Dear Readers & Sweet Visitors

I set out to post some of your most insightful and delightful comments, but the task proved too much for me. I found myself pondering an unbearably long list of profundities. So instead, I decided to compile a few comments thematically.

The hour was late and my eyes, blurry, but soon, a theme emerged, and now, in your own words, I present the following compilation for you. Please click on Who? for the author of the original comment and read the [bracketed words] to note any edited words.*

The Case of the Badger's Arse

"I once hauled a possum out of a tree by its ass--it was dark, and when I saw something scrambling around in the tree, I thought it was my cat, who had escaped outside. When I realized what I was holding in my hands, I screamed and threw the possum away from me. It just sat on the ground and stared at me, as if to say, 'You're the one who pulled me out of a tree by my butt, lady.' Anyway, its ass was fairly rough, and I don't recommend that you grab one yourself..." Who?

"I am blonde (naturally) and can sing but am as rough as a badger's arse!" Who?

"I didn't know badgers had rough asses. That's a good piece of trivia; it opens up a whole load of inventive insulting opportunities." Who?

"In real life, I've known badgers of both genders, and seen them everywhere I've gone. Badgering people is not something I respect, but makes for some interesting novels." [manipulators / manipulating] Who?

"It seems like we have to constantly question badgers, whether in comfort or despair. Nothing can be taken for granted... because even the freedom badgers here enjoy was fought for by badgers before us..." [ourselves / women / women] Who?

"Badgers can really dazzle, to the point of blinding people of the underlying power structures" [words] Who?

"I met my first and last badger in 8th grade and left it at that. Everyone in my school loved the stereotypical badger. I never understood why girls or women like it so much because all the badgers talk about submissive women who are timid and shy and too afraid to take hold of their own lives." [read / Harlequin Romance / Romance genre / books] Who?

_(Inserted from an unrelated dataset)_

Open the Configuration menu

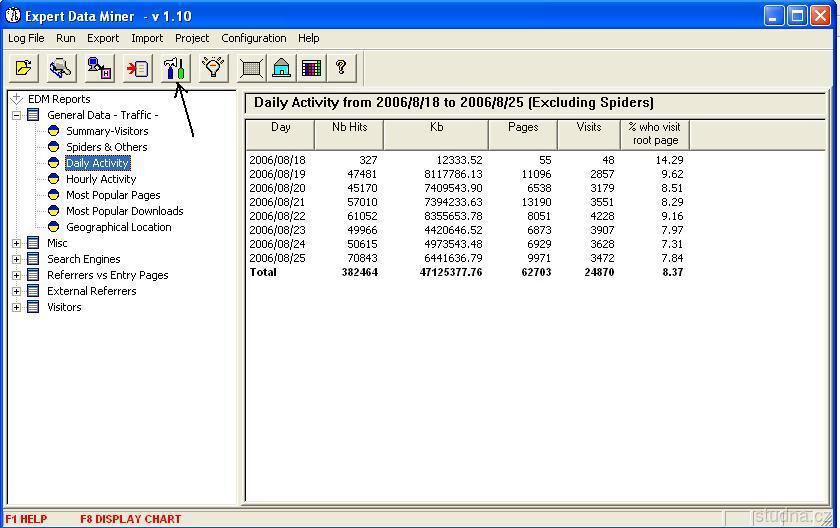(253, 38)
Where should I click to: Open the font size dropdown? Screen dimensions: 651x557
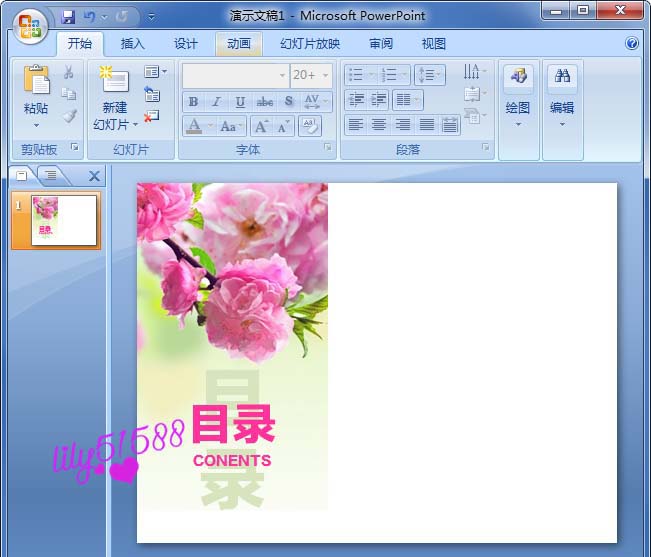pyautogui.click(x=325, y=76)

"Badgers are badgers, and sometimes better for not being touched, since sometimes they're misunderstood and wrongly judged.What about all the badgers inside our heads that will never be put to paper? Are they not badgers? No, they are, and very much alive too." [stories] Who?

"Everybody has badgers, but it isn't simply politeness or PC that stops them from expressing them. It can be fear of a strong badger's (or badgers') criticism, disapproval, or perhaps even punishment..." [opinions / parent's / parents'] Who?

"We suppress our opinions and feelings out of fear of being like badgers - when in actual fact, we are more like badgers than we know." [different / similar] Who?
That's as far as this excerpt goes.